- Excerpt to read -
Mr. Brown decides not to tell his children that he's looking for a wife, but they find out and assume he doesn't care enough about them to tell them they're about to have a new stepmother. As a result, their behavior worsens, and their acts of outrageous mischief send yet another nanny screaming from the house. Simon (the oldest boy and the leader of the pack) keeps a chart showing the amount of time it's taken to drive away each of their 17 nannies.

Mr. Brown keeps hearing that the nanny he needs is Nanny McPhee, but unfortunately, he has no idea who she is or how to find her. "There will be snow in August before this family is straightened out,” grouses their weary cook, Mrs. Blatherwick, to their scullery maid, Evangeline, who adores the children in spite of their behavior. What the Brown family needs is a miracle. What they get is Nanny McPhee.

- Extracted entries -
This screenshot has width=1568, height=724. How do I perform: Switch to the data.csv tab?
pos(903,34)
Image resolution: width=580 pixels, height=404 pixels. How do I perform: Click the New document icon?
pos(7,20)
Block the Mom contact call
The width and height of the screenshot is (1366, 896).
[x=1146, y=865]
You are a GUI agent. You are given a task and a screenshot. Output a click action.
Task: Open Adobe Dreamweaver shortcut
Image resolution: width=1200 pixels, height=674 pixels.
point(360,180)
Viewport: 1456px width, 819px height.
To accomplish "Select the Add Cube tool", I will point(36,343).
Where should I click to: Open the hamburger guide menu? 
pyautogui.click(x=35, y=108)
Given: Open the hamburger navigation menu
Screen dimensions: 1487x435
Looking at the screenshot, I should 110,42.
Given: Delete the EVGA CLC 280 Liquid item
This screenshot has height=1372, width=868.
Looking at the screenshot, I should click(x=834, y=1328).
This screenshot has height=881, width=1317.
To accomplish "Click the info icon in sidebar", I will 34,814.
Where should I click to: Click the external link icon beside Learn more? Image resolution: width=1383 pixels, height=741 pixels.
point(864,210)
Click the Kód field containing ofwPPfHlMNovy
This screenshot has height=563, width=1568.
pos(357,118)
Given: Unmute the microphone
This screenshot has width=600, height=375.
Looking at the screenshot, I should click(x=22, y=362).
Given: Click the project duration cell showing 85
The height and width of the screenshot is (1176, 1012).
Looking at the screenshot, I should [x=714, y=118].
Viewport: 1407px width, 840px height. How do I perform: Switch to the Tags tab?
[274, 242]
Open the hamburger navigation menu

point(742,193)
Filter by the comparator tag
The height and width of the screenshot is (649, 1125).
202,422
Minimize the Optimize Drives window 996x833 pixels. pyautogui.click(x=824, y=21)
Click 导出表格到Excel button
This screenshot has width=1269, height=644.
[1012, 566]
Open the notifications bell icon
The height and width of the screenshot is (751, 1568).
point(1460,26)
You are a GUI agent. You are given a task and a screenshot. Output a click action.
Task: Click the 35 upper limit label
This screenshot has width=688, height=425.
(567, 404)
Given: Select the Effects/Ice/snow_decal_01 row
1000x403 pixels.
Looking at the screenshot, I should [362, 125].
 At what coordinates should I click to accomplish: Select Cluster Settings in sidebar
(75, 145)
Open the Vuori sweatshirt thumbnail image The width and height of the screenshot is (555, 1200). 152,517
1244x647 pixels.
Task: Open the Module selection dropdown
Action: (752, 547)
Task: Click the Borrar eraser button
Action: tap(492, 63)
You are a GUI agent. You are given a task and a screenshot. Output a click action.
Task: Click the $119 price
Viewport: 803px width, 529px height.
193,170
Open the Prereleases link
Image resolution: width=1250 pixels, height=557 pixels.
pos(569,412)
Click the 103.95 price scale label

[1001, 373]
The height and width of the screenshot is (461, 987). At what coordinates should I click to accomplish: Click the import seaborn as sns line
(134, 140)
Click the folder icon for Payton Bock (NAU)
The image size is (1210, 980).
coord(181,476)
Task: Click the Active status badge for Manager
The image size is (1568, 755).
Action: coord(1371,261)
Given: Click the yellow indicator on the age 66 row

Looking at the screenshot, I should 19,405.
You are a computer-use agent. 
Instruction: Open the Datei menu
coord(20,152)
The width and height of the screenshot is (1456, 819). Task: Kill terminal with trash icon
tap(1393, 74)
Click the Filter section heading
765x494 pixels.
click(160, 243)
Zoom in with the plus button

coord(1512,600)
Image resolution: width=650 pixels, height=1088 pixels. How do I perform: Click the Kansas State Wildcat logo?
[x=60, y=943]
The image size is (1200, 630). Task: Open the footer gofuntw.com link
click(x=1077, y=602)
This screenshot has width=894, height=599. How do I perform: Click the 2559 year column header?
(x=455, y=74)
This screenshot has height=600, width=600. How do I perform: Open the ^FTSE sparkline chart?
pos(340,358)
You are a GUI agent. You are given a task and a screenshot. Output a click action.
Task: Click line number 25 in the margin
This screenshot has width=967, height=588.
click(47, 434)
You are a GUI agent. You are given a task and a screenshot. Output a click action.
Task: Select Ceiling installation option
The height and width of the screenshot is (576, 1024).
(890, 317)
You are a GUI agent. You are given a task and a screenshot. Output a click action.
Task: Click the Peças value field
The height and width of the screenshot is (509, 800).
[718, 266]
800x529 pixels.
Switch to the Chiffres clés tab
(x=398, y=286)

- What this task involves -
Could you set down the Nanny McPhee plot summary above again, word for word?

- Worked solution -
Mr. Brown decides not to tell his children that he's looking for a wife, but they find out and assume he doesn't care enough about them to tell them they're about to have a new stepmother. As a result, their behavior worsens, and their acts of outrageous mischief send yet another nanny screaming from the house. Simon (the oldest boy and the leader of the pack) keeps a chart showing the amount of time it's taken to drive away each of their 17 nannies.

Mr. Brown keeps hearing that the nanny he needs is Nanny McPhee, but unfortunately, he has no idea who she is or how to find her. "There will be snow in August before this family is straightened out,” grouses their weary cook, Mrs. Blatherwick, to their scullery maid, Evangeline, who adores the children in spite of their behavior. What the Brown family needs is a miracle. What they get is Nanny McPhee.